After her athletic career, Blankers-Koen served as the team leader of the Dutch athletics team, from the 1958 European Championships to the 1968 Summer Olympics.

In 1977, her husband Jan died. It forced her, often dependent on Jan Blankers, to become more independent. Some years after his death, she moved back to her old hometown Hoofddorp. In 1981, the Fanny Blankers-Koen Games, an international athletics event, were established. They are still held annually in Hengelo.

Fanny Blankers-Koen's last moment of glory came in 1999. At a gala in Monaco, organized by the International Association of Athletics Federations (IAAF), she was declared the "Female Athlete of the Century". She was very surprised to have won, audibly asking "You mean it is me who has won?"

In the years prior to her death, she suffered from Alzheimer's disease and lived in a psychiatric nursing home. She was also deaf. She died at age 85 in Hoofddorp on 25 January 2004.

A year before her death, the first biography of Blankers-Koen was published, Een koningin met mannenbenen (A Queen with men's legs) by journalist Kees Kooman. Through many interviews with relatives, friends and contemporary athletes, it paints a previously unknown picture of her.
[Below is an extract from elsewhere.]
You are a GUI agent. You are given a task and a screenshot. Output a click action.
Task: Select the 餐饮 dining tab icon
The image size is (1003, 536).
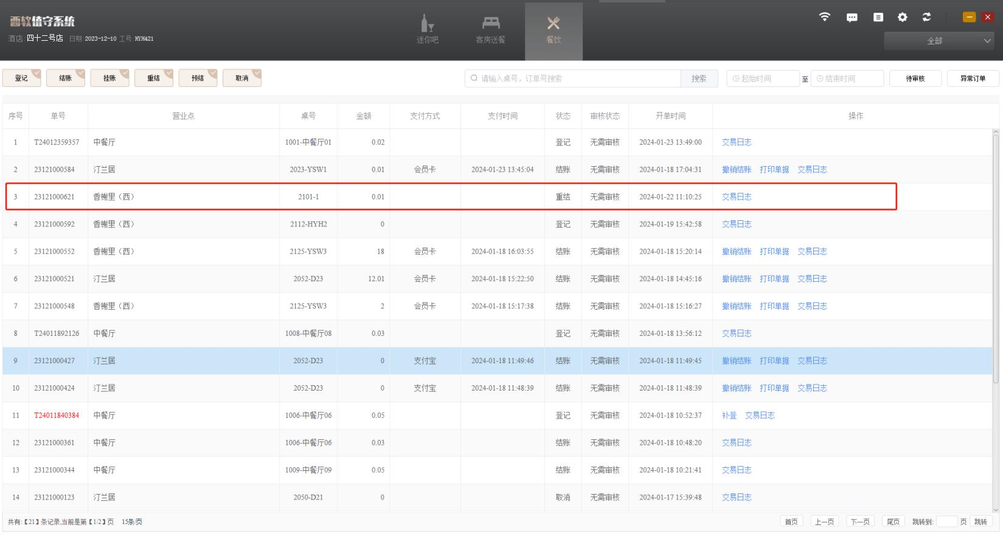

During her successful years, Dutch and international media portrayed her as the perfect mother (hence her nickname "The Flying Housewife"), who was very modest about her own achievements. Kooman's book portrays Fanny Blankers-Koen in a different light, a woman who found it difficult to show affection and most of all always wanted to win. Blankers-Koen wrote an autobiography in 1949 with help from her husband.